Sırtım soğuk duvara yaslı bir şekilde karşıya bakıyordum. Derin bir nefes aldım ve gözlerimi sıkı sıkı kapattım. Bu iğrenç duvarların ardında, dışarıda ki mahkumların işkence çığlıklarını duyabiliyordum. Yerimden doğruldum ve yavaşça ayağa kalktım. Hapisanenin en berbat hücresinde tam yedi ayımı geçirecektim.
Neden mi?
Abimi öldürdüm.
Jase Red. Orospu evladı abim. Uçkuruna düşkün bir şerefsiz. Gece uyurken gizlice odama sızıp o pis ellerini bana sürmeye çalışan canî. O akşam bacağımda nasırlı eller hissedince uyandım. İttirmeye çalıştım, karşı gelmeye çalıştım ama durmadı. Bende son çare olarak aklıma gelen tek şeyi yaptım. Yastığımın altındaki Gold Magnum silahımla onu vurdum. Babam kötü bir adamdı ve ölünce peşinde de kötü düşmanlar bırakmıştı. Bu nedenle yastığımın altında, masamın hemen bitişiğinde, gece lambamın abajurunun içinde her zaman keskin, öldürücü bir alet vardı.
Silahımı alnının çatısına dayadığımı ve gözlerimi kapatarak silahı ateşlediğimi hatırlıyorum. Patlama eşliğinde bir ses çıktığını ve evimizin güvenlik sisteminin çalıştığını. Polisler tam iki dakika sonra geldiğinde bile hareket etmeden, elimde silahım, yerde cesetle öylece duruyordum.
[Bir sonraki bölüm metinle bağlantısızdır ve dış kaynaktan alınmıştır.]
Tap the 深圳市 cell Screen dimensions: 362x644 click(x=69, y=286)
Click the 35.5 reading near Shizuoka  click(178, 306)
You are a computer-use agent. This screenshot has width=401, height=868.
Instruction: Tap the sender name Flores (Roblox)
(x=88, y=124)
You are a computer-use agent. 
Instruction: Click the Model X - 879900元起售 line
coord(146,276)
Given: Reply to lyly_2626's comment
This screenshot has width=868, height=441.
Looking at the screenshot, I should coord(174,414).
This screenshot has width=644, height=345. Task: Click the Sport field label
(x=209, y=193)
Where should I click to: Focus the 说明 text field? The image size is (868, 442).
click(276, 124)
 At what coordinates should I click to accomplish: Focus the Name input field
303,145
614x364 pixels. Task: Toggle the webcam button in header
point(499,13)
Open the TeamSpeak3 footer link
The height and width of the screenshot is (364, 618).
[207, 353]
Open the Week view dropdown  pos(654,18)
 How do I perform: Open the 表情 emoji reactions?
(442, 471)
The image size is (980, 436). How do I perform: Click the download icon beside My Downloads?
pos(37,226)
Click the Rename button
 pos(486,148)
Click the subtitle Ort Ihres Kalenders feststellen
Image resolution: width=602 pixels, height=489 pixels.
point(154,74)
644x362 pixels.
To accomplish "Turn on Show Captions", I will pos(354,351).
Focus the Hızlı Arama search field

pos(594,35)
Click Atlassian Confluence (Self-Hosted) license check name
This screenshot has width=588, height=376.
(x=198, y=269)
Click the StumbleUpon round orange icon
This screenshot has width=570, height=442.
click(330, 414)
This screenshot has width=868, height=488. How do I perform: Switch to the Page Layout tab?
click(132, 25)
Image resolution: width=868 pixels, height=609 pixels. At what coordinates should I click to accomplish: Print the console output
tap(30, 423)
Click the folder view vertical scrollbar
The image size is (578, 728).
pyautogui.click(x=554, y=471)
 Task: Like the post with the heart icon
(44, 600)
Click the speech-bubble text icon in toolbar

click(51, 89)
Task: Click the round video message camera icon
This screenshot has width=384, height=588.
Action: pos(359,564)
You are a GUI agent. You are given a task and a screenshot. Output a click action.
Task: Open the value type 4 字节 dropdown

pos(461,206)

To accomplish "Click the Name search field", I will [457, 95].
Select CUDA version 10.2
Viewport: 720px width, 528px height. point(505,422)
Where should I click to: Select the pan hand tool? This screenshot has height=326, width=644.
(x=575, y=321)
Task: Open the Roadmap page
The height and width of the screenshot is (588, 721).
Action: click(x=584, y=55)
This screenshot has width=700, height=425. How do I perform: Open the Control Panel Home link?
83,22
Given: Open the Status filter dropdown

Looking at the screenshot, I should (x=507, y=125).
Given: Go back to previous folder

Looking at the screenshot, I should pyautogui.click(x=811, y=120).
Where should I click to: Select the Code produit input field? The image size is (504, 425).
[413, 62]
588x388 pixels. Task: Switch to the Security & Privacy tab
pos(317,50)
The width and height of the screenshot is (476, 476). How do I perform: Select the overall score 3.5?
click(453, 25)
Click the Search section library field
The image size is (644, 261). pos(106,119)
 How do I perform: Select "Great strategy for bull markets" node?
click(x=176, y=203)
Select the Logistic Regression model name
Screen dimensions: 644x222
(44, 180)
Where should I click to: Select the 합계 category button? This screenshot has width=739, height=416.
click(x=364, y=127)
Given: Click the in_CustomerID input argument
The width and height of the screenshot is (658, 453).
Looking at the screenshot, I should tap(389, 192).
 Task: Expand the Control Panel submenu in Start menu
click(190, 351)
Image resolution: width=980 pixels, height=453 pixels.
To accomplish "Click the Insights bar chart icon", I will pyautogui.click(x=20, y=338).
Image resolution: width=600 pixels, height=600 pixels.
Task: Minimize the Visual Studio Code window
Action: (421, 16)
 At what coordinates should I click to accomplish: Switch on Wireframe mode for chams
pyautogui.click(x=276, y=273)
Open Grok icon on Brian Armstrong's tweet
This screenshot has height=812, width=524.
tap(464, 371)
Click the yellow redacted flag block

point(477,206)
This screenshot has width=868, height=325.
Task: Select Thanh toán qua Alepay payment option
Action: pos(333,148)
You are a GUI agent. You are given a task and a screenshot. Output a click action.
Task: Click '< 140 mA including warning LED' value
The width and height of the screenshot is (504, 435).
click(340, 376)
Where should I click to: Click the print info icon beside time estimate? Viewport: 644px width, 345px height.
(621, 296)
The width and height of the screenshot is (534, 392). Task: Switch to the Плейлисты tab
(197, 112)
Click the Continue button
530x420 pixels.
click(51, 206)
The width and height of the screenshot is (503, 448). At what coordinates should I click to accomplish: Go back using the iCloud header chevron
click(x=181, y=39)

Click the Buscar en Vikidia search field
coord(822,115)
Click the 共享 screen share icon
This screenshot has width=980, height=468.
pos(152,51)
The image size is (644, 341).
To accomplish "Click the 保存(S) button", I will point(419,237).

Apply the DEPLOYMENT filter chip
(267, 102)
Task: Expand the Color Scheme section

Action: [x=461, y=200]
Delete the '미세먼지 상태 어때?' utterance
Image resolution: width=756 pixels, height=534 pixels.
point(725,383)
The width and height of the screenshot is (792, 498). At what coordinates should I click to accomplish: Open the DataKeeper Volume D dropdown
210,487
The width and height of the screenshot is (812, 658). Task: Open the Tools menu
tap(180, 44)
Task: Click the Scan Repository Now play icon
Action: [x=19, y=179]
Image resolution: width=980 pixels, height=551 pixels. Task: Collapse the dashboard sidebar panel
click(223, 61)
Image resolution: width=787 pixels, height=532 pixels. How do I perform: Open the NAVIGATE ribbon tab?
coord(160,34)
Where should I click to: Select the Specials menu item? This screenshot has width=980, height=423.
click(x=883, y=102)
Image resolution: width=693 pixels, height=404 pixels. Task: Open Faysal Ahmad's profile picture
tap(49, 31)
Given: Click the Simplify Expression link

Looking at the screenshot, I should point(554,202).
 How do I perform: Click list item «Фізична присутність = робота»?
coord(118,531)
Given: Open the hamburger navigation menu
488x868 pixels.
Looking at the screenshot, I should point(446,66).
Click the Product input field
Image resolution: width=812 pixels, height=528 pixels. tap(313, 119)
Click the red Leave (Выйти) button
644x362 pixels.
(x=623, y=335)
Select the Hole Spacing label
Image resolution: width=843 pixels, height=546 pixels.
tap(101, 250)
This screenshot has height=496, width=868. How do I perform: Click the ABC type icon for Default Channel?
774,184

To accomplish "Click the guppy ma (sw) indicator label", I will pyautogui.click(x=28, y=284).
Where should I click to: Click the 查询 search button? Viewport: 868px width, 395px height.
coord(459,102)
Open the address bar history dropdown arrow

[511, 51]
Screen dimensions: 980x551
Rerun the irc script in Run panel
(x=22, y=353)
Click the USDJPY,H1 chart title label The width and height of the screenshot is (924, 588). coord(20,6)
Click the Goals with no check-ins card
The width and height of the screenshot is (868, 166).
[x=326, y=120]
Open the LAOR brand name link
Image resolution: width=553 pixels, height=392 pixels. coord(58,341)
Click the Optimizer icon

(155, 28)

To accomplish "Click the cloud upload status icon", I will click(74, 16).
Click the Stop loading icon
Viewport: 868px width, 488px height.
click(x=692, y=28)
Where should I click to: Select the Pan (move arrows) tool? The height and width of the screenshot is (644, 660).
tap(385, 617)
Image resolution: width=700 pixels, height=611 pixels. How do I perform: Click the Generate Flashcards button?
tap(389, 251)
Tam altı aydır bu hapisanedeydim. Firar etmeyi hiç düşünmemiştim.
Şu ana kadar.
Kalın ve boyası akmış parmaklıklara yürüdüm. Aralarından en incesini kavradım ve etrafa bakındım.
Yan yana bir sürü hücre. Yan yana bir sürü mahkum. Bir sürü suçlu.
Kaçmaya çalışanların serende diye bir yere kapatılıp, işkenceye uğradıklarını biliyordum. İki hücre yanımda bir travestinin kaçmaya çalışıpta yakalandığını ve serendeye kapatıldığını duydum. Üç gün önce serbest bırakılmıştı. Bu iğrenç hapisanede ki işi bitmişti ancak çıktığı gibi gidememişti. Bir parmağı ve kulak memesini kesmişlerdi. Bunun yanı sıra büyük işkencelere uğramıştı ancak burası böyleydi.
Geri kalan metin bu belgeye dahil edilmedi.